La otra cara: "El hombre que no iba a quedarse", por José Luis Farías
El 13 y el 14 de diciembre de 1908 hubo manifestaciones populares contra Cipriano Castro en Caracas. Así quedó registrado. El 19, hubo un golpe de Estado. Eso también consta. Y el 20, Juan Vicente Gómez habló. Y lo que dijo —eso sí— fue memorable, incluso admirable, incluso conmovedor, si uno quiere ponerse generoso: prometió garantías constitucionales, prometió practicar la libertad “en el seno del orden”, respetar la soberanía de los estados, proteger las industrias, «vivir en paz y armonía», y, sobre todo, prometió que solo la ley imperaría con su “indiscutible soberanía”.
Prometió todo eso y más. Prometió lo que siempre se promete cuando se toma el poder sin haberlo ganado del todo.
Pero ya se sabe: lo que los hombres prometen cuando llegan al poder casi nunca es lo que hacen después. Porque el poder no transforma a los hombres, como suele decirse; simplemente los revela, los desnuda.
Gómez, entonces, no sería un títere de Castro. No estaría ahí para sostenerle el trono mientras el expresidente se curaba en Europa de las consecuencias de su vida licenciosa, ni para simular un interinato que le preparara el regreso triunfal. No era eso. No fue nunca eso. Aunque, durante años, muchos —casi todos— quisieron creerlo. Lo cierto es que la vieja alianza entre Castro y Gómez, esa hermandad de hierro que había comenzado en 1886, fortalecida a partir de 1899, en las montañas andinas, murió el 19 de diciembre de 1908. Murió bajo la sospecha de una conjura —real o imaginaria— que, según Gómez, había logrado “hacer abortar” en la mañana del día anterior, un presunto atentado contra su vida interpretado de un supuesto telegrama en el que Castro habría enviado la orden de asesinarlo a través de un mensaje cifrado que rezaba: «la culebra se mata por la cabeza». Con esa excusa —esa narrativa— cortó de raíz su pasado con Castro, como quien se sacude un cadáver incómodo.
Y entonces, sucedió lo de siempre: Venezuela, agotada de tanto caudillo, de tanto abuso, de tanta violencia, vio en Gómez no una repetición, sino una esperanza. Lo vio como el hombre del momento. Lo que es decir: un mal necesario, un remedio de transición, una pausa para respirar. Lo apoyó. Lo esperó.
Creyó —oh, cómo creyó— que todo era provisional. Que la Constitución de 1904, que situaba a Gómez en la presidencia solo de forma interina, sería respetada. Que en 1911, al concluir el período constitucional de Castro, se abriría una nueva etapa. Que bastaban dos años y medio de orden para comenzar de nuevo. Que Gómez, ese hombre aparentemente sin ambiciones, entregaría el poder y se retiraría a sus tierras. “De haber muerto en 1912 —escribió Manuel Caballero en «Gómez el tirano liberal (Anatomía del poder)»— sobrarían en Venezuela sus estatuas.” Y con ello aludía a una lógica perversa pero frecuente: la tendencia de las sociedades a confundir la eficacia con la virtud, la estabilidad con la legitimidad, la represión con el orden.

---

*INSTRUCCIÓN*.
Sustituya "interina" por "transitoria" en el fragmento del texto de lectura que comienza en las palabras "Creyó —oh, cómo" y termina después de "con el orden.", y transcriba el fragmento completo con ese cambio. Los registros que se incluyen a continuación proceden de otra fuente.

*DATOS PROPORCIONADOS*.
---

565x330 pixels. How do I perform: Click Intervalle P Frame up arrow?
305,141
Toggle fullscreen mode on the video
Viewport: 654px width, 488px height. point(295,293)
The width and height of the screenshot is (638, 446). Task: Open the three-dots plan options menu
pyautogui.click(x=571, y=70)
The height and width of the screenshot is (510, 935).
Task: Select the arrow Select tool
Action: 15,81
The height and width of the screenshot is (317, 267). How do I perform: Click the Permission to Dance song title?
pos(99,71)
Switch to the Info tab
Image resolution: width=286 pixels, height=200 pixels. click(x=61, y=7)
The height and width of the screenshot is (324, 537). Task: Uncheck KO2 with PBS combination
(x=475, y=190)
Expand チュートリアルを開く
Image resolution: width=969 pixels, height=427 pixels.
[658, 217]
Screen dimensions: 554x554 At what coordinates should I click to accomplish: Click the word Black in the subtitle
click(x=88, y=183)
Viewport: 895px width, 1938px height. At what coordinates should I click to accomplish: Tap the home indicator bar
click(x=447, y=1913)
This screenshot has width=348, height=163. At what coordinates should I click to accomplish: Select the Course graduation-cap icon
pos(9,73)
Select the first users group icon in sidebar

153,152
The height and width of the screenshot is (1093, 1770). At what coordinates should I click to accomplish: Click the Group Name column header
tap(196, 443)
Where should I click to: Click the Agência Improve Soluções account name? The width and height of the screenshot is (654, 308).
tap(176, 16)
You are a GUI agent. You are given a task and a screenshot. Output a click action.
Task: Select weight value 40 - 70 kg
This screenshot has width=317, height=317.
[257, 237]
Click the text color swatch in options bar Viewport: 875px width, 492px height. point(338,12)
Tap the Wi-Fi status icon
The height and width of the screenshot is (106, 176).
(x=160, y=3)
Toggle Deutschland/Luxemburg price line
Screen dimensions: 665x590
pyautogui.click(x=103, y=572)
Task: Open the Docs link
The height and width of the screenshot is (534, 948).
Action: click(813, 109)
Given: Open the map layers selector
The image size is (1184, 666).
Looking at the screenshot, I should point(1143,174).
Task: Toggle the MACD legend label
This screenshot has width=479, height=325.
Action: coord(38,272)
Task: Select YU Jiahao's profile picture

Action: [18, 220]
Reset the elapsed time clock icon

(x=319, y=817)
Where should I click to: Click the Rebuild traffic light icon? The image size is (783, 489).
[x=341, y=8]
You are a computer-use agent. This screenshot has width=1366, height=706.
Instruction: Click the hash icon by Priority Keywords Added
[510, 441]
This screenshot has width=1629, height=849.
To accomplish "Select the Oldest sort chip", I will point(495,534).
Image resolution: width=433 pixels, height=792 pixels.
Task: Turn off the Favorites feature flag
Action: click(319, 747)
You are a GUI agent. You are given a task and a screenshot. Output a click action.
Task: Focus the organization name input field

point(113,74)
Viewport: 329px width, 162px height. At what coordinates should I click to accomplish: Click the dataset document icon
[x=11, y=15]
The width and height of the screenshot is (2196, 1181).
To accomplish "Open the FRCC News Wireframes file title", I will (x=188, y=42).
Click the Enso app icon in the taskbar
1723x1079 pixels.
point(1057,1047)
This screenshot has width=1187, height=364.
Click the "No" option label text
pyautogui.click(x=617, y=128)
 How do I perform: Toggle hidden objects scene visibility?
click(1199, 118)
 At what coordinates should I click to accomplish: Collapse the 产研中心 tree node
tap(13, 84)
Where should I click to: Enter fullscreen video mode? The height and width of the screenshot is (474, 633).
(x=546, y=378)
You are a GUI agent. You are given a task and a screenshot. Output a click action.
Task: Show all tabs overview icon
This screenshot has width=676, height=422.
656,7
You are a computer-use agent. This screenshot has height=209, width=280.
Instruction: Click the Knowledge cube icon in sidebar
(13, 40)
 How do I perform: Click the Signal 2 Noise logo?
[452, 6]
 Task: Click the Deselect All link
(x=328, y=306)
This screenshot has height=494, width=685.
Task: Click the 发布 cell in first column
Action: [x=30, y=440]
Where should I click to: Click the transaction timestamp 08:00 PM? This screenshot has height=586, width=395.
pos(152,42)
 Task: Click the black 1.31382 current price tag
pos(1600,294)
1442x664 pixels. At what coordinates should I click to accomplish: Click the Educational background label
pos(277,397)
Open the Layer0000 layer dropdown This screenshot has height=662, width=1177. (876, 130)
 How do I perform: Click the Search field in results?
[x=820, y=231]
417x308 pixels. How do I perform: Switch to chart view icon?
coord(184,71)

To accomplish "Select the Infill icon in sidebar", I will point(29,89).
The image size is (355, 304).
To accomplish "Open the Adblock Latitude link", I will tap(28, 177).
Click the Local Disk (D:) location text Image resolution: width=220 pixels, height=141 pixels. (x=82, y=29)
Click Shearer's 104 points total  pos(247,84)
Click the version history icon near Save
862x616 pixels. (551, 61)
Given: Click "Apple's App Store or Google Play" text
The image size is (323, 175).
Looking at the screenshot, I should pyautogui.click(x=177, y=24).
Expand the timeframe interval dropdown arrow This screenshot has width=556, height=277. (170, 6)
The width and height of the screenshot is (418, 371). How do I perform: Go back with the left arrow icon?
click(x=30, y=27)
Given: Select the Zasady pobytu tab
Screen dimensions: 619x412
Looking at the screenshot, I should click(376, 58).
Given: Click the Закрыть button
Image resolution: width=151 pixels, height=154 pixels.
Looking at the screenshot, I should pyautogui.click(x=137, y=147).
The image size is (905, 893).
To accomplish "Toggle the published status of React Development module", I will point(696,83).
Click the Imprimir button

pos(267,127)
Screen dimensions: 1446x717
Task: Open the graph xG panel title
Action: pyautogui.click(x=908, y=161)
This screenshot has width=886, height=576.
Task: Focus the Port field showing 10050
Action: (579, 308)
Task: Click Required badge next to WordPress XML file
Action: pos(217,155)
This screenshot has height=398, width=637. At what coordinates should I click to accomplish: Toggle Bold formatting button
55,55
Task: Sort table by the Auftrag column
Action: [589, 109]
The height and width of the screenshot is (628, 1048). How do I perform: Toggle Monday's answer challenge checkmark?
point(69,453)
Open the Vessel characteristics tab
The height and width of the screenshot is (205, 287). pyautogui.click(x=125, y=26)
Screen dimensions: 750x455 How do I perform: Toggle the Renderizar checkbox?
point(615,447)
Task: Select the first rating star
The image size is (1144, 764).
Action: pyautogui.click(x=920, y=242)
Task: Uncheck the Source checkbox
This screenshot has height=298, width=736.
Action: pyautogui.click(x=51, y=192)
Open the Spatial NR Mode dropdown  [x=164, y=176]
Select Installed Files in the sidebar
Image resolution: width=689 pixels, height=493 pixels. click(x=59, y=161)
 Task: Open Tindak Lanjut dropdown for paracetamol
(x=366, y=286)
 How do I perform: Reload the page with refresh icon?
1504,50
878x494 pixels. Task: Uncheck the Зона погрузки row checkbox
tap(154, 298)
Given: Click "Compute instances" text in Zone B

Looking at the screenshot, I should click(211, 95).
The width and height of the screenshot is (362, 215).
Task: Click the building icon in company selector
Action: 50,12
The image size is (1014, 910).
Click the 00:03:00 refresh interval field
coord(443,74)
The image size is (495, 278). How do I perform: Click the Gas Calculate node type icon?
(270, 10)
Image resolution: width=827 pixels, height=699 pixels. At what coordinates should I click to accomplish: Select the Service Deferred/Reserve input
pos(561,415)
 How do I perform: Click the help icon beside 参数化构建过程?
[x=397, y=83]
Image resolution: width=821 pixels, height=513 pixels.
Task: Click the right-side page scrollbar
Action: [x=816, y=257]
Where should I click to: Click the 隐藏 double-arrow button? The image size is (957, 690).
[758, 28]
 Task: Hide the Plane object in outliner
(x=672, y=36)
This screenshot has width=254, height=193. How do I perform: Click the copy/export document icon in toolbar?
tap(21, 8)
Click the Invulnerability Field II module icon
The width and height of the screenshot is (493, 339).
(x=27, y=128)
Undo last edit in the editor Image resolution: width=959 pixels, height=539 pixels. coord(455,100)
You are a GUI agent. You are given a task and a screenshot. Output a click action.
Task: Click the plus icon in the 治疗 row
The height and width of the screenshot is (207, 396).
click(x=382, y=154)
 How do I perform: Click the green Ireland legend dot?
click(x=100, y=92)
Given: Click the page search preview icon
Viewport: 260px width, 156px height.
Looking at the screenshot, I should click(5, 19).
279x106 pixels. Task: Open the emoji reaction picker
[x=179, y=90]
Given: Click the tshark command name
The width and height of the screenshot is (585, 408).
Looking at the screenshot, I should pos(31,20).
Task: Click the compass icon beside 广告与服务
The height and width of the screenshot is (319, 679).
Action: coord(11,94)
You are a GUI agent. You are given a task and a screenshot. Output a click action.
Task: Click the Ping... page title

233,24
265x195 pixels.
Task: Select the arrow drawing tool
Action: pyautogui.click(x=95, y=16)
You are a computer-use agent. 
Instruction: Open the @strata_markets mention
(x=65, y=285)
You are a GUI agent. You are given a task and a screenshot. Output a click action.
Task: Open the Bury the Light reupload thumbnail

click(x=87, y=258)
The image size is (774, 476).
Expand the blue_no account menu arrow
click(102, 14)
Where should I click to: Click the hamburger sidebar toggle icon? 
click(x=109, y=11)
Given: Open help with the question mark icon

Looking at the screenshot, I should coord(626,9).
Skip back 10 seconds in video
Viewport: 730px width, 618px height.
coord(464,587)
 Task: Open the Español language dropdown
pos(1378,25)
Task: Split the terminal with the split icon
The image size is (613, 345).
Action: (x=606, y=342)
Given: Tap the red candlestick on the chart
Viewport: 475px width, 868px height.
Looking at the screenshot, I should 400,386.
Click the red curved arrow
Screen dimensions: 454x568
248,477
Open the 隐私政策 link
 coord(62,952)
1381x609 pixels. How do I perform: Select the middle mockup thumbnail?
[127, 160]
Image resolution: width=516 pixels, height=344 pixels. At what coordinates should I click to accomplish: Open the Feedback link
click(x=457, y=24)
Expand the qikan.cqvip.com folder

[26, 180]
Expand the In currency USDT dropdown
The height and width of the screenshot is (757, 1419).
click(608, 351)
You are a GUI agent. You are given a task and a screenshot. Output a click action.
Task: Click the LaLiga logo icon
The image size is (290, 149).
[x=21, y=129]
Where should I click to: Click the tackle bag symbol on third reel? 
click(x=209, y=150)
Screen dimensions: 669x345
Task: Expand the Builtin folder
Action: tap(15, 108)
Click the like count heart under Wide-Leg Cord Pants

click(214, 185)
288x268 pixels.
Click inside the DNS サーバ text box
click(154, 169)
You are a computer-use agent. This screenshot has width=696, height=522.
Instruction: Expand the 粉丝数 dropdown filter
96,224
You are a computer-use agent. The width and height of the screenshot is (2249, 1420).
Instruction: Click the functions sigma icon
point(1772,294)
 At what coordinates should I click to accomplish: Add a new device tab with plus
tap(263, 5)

---

*RESULTADO DE TAREA*.
Creyó —oh, cómo creyó— que todo era provisional. Que la Constitución de 1904, que situaba a Gómez en la presidencia solo de forma transitoria, sería respetada. Que en 1911, al concluir el período constitucional de Castro, se abriría una nueva etapa. Que bastaban dos años y medio de orden para comenzar de nuevo. Que Gómez, ese hombre aparentemente sin ambiciones, entregaría el poder y se retiraría a sus tierras. “De haber muerto en 1912 —escribió Manuel Caballero en «Gómez el tirano liberal (Anatomía del poder)»— sobrarían en Venezuela sus estatuas.” Y con ello aludía a una lógica perversa pero frecuente: la tendencia de las sociedades a confundir la eficacia con la virtud, la estabilidad con la legitimidad, la represión con el orden.